While Russia systematically commits war crimes, torture civilians, and steals children, American businessmen negotiate billion-dollar deals with the Kremlin
In October 2024, three powerful men huddled over a laptop at a Miami Beach waterfront estate, ostensibly to draft a peace plan for Ukraine. Steve Witkoff, Donald Trump’s special envoy; Jared Kushner, the president’s son-in-law; and Kirill Dmitriev, head of Russia’s sovereign wealth fund and Vladimir Putin’s handpicked negotiator, were charting what they claimed would be a path to end the war.
But according to documents reviewed by The Wall Street Journal, the full scope of their project went far beyond peace. They were privately mapping out a strategy to reintegrate Russia’s $2 trillion economy into global markets—with American businesses positioned to profit ahead of European competitors. The leaked 28-point plan included proposals for US-Russian investment projects using $300 billion in frozen Russian assets, joint exploitation of Arctic mineral wealth, rare-earth mining partnerships, and even a potential Mars mission with SpaceX.
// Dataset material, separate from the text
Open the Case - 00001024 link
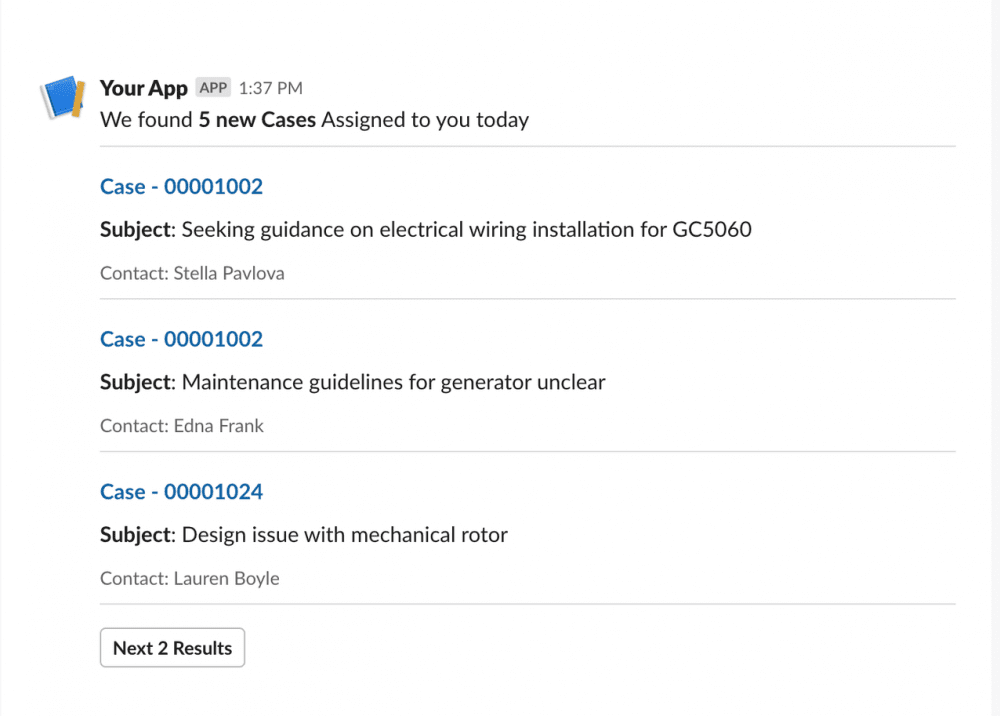 pos(181,492)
Polish Prime Minister Donald Tusk offered a pithy summary: “We know this is not about peace. It’s about business.”
As these men negotiated Russia’s commercial rehabilitation, the bodies were still being counted.
—
The Reality They’re Negotiating Away
The International Criminal Court has issued arrest warrants for Vladimir Putin and five other Russian officials.[^1] The UN Commission of Inquiry has concluded that Russian authorities have committed crimes against humanity through systematic torture and enforced disappearances.[^2] Over 14,500 Ukrainian civilians have been verified killed—a figure the UN explicitly states significantly undercounts actual deaths.[^3]
This is not contested territory or “both sides” conflict. This is what genocide looks like in the 21st century.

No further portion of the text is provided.